=== Section Start ===

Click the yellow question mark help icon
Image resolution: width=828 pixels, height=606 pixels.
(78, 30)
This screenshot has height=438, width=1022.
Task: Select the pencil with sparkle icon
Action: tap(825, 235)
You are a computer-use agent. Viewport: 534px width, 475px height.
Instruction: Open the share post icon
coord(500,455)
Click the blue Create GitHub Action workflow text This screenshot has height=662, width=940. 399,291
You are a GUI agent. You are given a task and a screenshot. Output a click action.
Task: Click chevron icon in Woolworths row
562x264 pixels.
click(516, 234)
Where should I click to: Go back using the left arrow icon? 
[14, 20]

=== Section End ===

YOUR TASK: In the entries above, take the line containing "Where should I" and each later line through the last, and repeat them exactly. Output nothing else.

TASK RESPONSE:
Where should I click to: Go back using the left arrow icon? 
[14, 20]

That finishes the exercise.